Now I have been vindicated! I was reading "Nature's Place," a free magazine distributed at Food Lion grocery stores. There is a mini article that I will quote below:

savings, al dente
Has a large pot of pasta water ever seemed too heavy to hoist? Don't laugh - mericans cook around a billion pounds of pasta a year, and besides muscle, we use lots of energy and water to do it.

So here's some welcome info: you can cook pasta in about half the water called for. Save energy and water (and your strength) by using three to four quarts for a pound of pasta. Gradually add it to boiling water, stir until water returns to a boil, and cook to your liking, stirring occasionally. Besides tasty noodles, you'll end up with thick pasta water you can add to sauce. Even better, use whole-wheat pasta; it's nutritious and results in flavorful water for sauces and pestos. (Selected Sources. "How Much Water Does Pasta Really Need?" by Harold McGee, New York Times. 2/25/09, "How to Cook Pasta," www.savvyvegetarian.)

Now the funny thing about this whole article is simply that I always felt that the amount of water called for in the directions to boil your pasta was too much, so I have NEVER used as much. Yes, my water was kinda thick, but that was so much better for my later uses of it.

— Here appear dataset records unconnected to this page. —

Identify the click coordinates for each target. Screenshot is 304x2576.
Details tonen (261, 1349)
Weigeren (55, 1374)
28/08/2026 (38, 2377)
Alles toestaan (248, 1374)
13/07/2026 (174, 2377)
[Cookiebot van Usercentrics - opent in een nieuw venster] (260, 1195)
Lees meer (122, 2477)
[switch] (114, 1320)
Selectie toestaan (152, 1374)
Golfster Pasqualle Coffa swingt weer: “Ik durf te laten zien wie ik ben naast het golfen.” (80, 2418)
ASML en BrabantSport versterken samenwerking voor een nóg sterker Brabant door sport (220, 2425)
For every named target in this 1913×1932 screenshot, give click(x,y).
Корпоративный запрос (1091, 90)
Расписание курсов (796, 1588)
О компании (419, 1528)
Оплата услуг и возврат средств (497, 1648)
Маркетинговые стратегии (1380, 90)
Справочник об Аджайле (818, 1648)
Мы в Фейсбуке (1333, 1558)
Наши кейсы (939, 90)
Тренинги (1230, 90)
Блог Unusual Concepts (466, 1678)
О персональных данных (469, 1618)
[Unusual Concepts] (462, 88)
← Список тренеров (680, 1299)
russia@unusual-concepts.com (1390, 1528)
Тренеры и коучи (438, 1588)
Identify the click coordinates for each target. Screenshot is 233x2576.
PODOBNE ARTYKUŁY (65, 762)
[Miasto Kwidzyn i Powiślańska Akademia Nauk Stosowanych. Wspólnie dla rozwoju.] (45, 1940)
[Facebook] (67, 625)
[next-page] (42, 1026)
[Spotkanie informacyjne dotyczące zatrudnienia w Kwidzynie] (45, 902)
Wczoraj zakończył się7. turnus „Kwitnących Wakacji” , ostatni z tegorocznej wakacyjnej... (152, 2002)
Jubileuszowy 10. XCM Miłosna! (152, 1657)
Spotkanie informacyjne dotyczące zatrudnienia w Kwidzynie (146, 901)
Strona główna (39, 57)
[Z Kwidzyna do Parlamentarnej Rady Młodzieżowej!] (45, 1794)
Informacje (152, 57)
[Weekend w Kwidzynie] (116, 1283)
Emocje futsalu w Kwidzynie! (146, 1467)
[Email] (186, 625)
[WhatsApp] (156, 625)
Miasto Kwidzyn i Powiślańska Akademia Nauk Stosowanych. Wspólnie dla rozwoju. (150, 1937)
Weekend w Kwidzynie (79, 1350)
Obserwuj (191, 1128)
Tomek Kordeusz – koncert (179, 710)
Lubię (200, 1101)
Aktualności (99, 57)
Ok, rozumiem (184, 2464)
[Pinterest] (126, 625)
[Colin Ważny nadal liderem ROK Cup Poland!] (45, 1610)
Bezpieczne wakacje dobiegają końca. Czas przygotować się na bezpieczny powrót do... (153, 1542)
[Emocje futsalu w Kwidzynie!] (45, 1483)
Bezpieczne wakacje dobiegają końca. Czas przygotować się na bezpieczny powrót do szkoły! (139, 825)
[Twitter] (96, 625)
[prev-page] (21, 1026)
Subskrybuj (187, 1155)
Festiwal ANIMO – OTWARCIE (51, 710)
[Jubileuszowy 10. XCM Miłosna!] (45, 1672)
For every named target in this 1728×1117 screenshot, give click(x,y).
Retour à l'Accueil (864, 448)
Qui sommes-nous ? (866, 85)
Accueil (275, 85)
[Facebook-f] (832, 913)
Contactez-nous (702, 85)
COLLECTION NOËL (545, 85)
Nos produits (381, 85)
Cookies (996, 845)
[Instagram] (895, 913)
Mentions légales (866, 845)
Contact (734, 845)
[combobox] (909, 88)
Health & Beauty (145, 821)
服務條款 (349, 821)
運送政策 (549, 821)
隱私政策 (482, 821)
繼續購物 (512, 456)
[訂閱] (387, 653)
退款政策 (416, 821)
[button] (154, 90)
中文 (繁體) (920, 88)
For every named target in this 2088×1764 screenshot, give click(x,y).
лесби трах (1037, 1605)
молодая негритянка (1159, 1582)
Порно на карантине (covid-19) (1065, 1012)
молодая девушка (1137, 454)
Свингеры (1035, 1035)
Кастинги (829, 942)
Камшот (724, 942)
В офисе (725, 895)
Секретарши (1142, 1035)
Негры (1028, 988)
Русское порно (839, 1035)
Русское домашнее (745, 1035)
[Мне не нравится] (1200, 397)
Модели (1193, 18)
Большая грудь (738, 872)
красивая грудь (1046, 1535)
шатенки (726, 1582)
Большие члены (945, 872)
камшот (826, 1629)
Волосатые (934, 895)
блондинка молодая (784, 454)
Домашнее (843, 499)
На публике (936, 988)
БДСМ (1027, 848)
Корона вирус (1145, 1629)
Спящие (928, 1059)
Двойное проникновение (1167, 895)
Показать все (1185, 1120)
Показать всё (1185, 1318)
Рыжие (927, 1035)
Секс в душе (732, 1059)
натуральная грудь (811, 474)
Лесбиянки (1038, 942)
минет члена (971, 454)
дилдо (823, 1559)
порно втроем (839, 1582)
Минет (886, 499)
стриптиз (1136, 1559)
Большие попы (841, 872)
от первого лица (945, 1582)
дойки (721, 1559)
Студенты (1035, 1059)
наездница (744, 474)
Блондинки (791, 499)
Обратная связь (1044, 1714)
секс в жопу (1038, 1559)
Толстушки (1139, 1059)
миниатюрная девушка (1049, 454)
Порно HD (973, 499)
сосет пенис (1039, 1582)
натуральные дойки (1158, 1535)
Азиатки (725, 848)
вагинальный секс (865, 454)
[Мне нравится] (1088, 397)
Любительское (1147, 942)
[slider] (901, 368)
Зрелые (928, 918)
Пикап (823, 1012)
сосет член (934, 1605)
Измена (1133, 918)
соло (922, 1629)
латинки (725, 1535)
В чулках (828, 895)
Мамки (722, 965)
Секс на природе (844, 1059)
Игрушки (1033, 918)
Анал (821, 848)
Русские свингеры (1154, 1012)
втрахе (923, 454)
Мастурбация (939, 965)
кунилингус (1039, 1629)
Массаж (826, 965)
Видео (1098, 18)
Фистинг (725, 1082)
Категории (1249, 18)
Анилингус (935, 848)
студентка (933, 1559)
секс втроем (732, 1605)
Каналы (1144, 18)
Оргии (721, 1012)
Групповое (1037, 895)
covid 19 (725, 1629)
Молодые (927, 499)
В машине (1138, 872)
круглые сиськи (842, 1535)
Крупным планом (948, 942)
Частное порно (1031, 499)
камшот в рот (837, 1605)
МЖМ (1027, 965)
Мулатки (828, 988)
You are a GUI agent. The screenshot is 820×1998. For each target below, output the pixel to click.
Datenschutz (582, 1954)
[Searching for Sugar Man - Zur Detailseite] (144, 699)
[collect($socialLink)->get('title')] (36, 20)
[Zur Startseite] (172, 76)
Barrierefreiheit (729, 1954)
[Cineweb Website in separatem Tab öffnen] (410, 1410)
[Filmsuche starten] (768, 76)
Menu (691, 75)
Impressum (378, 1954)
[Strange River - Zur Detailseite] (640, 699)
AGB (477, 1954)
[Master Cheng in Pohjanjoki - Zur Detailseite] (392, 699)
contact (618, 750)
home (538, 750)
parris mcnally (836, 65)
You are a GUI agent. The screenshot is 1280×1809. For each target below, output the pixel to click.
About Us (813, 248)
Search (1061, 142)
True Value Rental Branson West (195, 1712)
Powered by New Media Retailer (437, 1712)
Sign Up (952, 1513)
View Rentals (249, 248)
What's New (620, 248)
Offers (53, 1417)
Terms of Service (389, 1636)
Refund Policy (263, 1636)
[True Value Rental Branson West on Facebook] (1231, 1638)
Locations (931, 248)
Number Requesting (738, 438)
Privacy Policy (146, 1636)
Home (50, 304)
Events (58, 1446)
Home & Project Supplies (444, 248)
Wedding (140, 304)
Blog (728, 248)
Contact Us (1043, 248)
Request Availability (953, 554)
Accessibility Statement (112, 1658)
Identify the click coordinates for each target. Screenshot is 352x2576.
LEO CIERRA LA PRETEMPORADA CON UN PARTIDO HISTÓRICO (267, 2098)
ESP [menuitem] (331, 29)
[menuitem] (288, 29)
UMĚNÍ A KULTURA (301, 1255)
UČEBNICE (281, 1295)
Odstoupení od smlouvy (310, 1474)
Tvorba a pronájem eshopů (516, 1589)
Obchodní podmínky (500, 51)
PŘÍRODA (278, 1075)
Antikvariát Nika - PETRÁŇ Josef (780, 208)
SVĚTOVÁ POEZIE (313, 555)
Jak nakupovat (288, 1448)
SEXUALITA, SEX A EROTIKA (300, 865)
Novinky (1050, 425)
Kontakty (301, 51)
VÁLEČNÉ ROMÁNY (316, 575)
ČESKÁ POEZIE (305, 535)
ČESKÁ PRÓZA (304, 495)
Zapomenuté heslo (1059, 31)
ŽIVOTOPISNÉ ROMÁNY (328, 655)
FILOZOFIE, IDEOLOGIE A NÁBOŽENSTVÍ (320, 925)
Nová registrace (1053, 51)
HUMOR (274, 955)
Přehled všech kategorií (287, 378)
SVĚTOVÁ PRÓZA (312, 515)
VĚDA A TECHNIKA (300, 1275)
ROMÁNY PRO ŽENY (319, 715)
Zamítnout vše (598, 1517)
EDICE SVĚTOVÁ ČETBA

So get cracking, folks, and save your strength using less water and save your pasta-water to use later. You'll be glad you did. You'll be being frugal - by not wasting ANYTHING - and you'll get every smidgen of good out your food products.

Rethink what you are throwing away! Save the water any veggie is cooked in. You can use it in soups, sauces, etc. You'll be glad you did.

And while you're thinking pasta, you might want to look at The National Pasta Association website.